- **Recorded information**:

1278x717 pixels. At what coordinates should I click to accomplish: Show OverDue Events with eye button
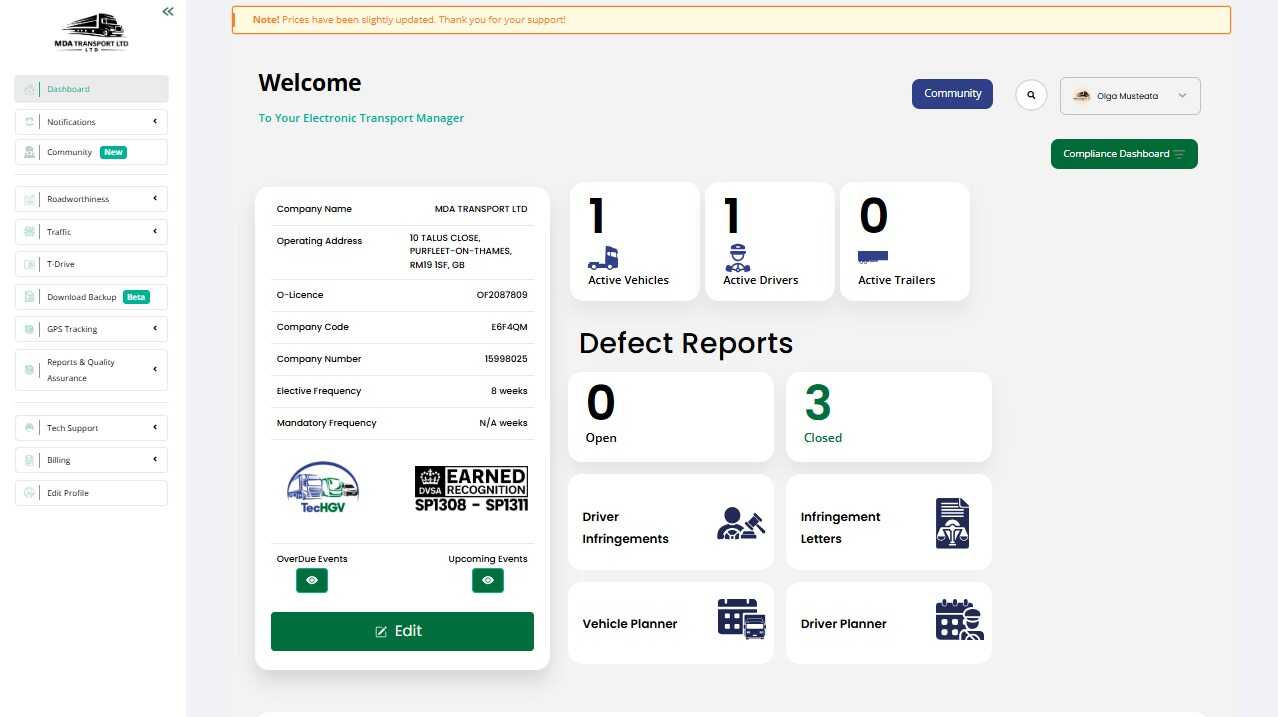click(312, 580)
--
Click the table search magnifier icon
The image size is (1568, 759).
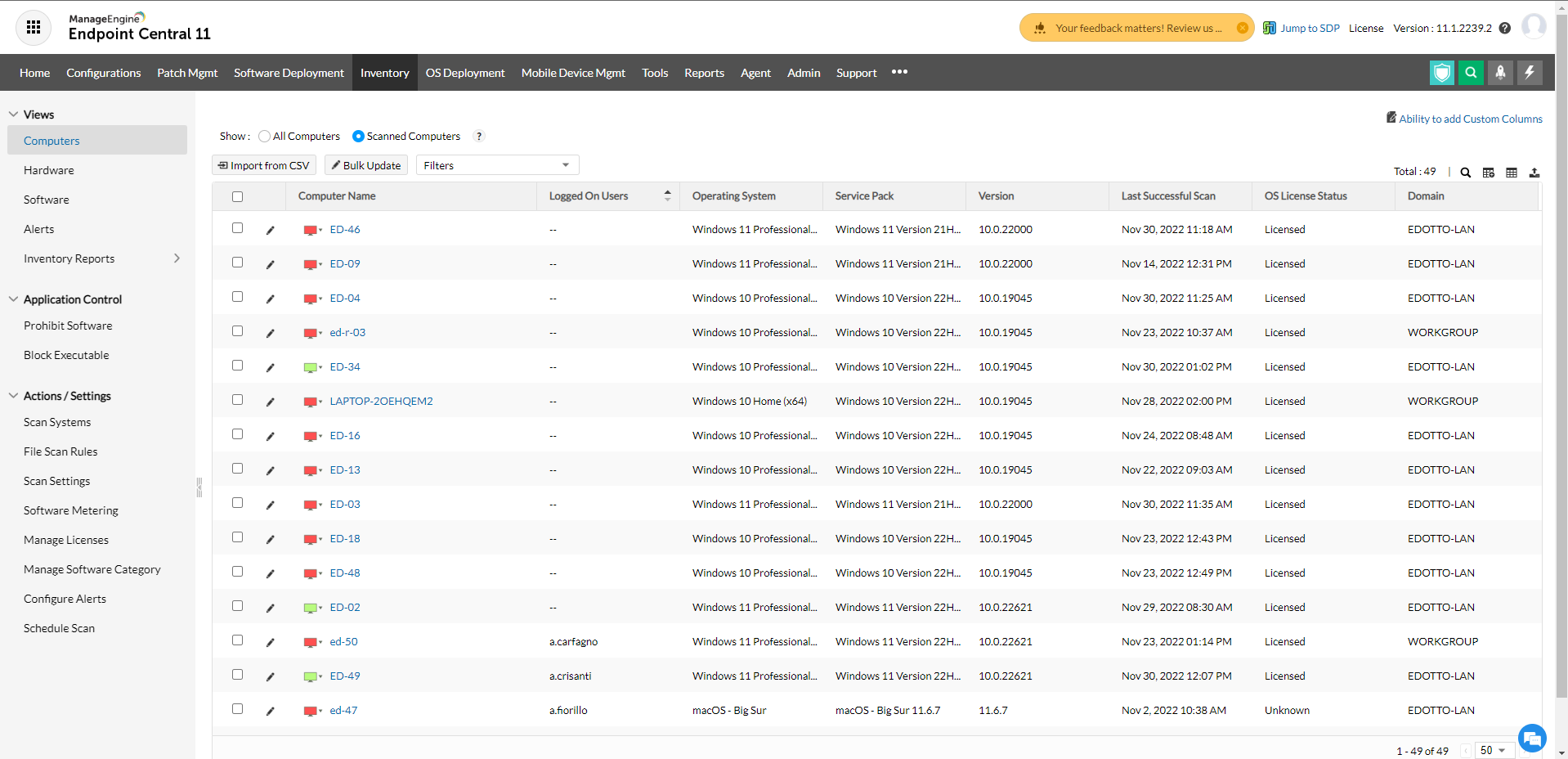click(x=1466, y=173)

- **Exercise aim**: Copy the lines from the one holding "1278x717 pixels. At" through the one holding "click(312, 580)", both included, swapping "eye button" for "eye icon" and changing nothing else. Leave out the pictures.

- **Response to the task**:
1278x717 pixels. At what coordinates should I click to accomplish: Show OverDue Events with eye icon
click(312, 580)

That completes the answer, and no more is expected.